What to do with your old retirement plan when you change jobs.
First and foremost, don’t take a lump-sum distribution from your old employer’s retirement plan. It generally will be taxable and, if you’re under age 59½, subject to a 10% early-withdrawal penalty. That’s a big chunk. Read on for some ideas that might work out better and save you money.
Here are three alternatives:
- Stay put. You may be able to leave your money in your old plan. But if you’ll be participating in your new employer’s plan or you already have an IRA, keeping track of multiple plans can make managing your retirement assets more difficult. Also consider how well the old plan’s investment options meet your needs.

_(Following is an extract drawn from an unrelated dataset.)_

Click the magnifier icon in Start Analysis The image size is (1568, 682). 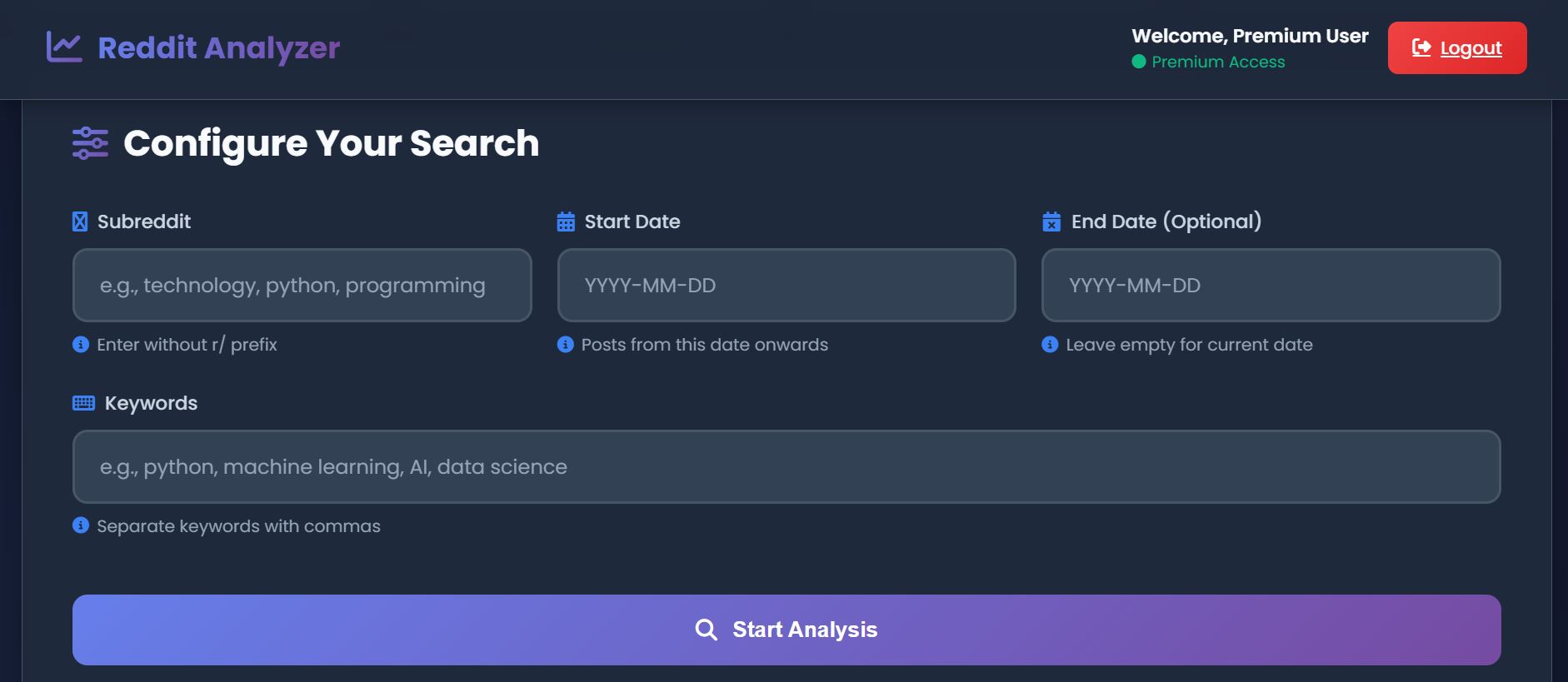(706, 630)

- Roll over to your new employer’s plan. This may be beneficial if it leaves you with only one retirement plan to keep track of. But evaluate the new plan’s investment options.
- Roll over to an IRA. If you participate in a new employer’s plan, this will require keeping track of two plans. But it may be the best alternative because IRAs offer nearly unlimited investment choices.
There are additional issues to consider when deciding what to do with your old retirement plan. The tax professionals at Ciuni & Panichi, Inc. can help you make an informed decision and avoid potential tax traps. Contact Jim Komos at 216.831.7171 or jkomos@cp-advisors.com for more information and assistance with all your tax questions.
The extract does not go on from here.